After leaving Puerto Rico, she sent money to a Puerto Rican veterinarian to buy a euthanasia gun to put the ailing hounds out of their misery. But the vet never followed through and it has been on her conscience.
Skiff didn’t leave the Caribbean island without a stray dog in tow. She found a pup lying beside its dead, maggot-ridden mother in a pile of garbage at the foot of the El Junque rain forest. Named Sadie the Puerto Rican Lady, the canine now belongs to the CNN correspondent’s youngest brother.
In between assignments, Skiff manages to volunteer for a myriad of animal-related groups, including Puerto Rico’s Animal Protection League and Hancock County’s Mature Animals for Mature Adults. MAMA places abused or abandoned animals with people able to love and care for them.
Skiff says her own dogs have stood her through various life crises.
Two years ago, she was diagnosed with a malignant tumor in her bone marrow. Believing she had cancer, she underwent an operation in which the DNA results revealed the tumor to be benign. She credits her dogs with helping her recover from the ordeal.
“What motivated me to get up in the morning and get going were those dogs pouncing on my head,” she said, chuckling.
Skiff says her father, mother and siblings have also been a source of support for her far-flung endeavors and adventures. A love of animals seems to run in the Skiff family.
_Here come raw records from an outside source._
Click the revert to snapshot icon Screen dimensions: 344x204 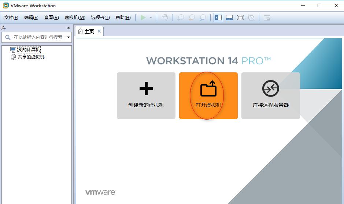pos(192,18)
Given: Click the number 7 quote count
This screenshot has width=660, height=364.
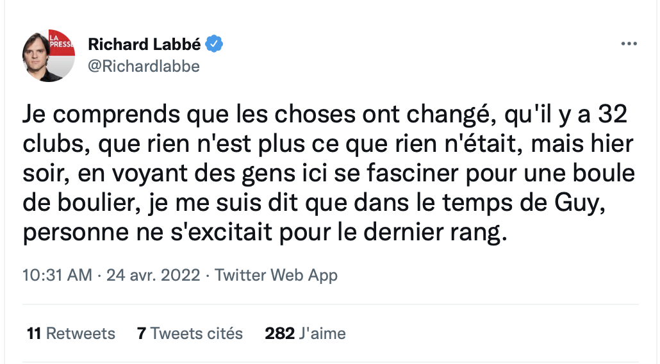Looking at the screenshot, I should pyautogui.click(x=142, y=333).
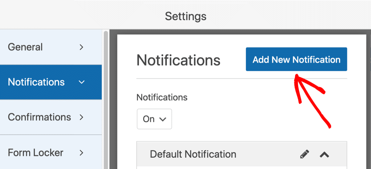Click the chevron arrow beside Confirmations

(x=82, y=117)

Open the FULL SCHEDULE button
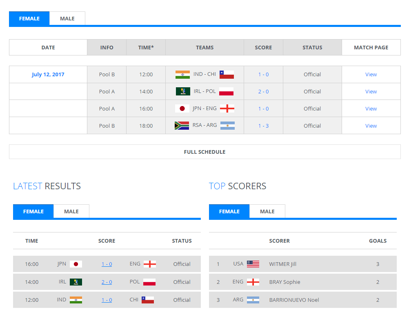coord(205,152)
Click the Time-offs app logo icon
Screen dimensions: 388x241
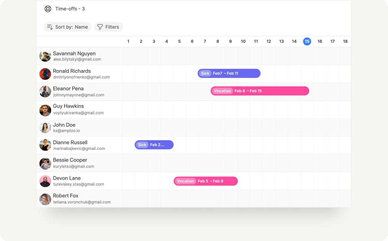coord(48,9)
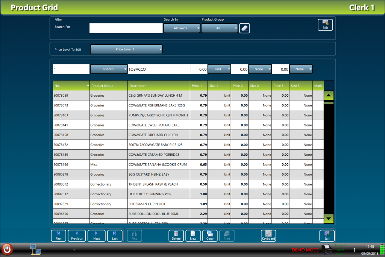Screen dimensions: 385x257
Task: Open the Tobacco product group dropdown
Action: click(x=109, y=69)
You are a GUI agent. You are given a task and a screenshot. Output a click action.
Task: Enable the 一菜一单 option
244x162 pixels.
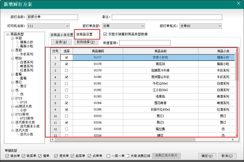(108, 156)
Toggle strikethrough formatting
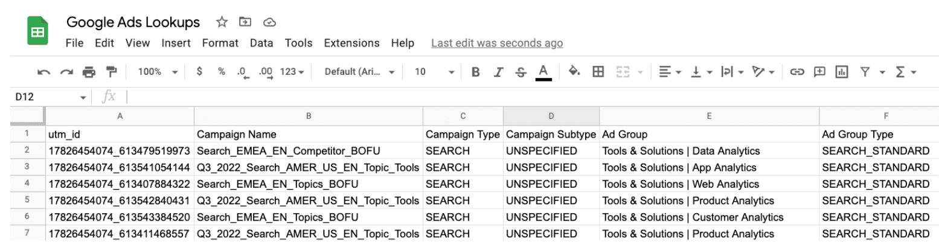939x250 pixels. point(521,72)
Family members hold a Christmas lottery every year, swapping a diamond-studded collar and other gifts for each other’s pets.
Wherever her travels take her next, Skiff will always make sure to pack a box or two of dog biscuits along with her makeup, designer clothes and laptop computer.
“It is my love of animals that has directed my career,” she said. “I believe if you do in life what you love, you will be rewarded for it.”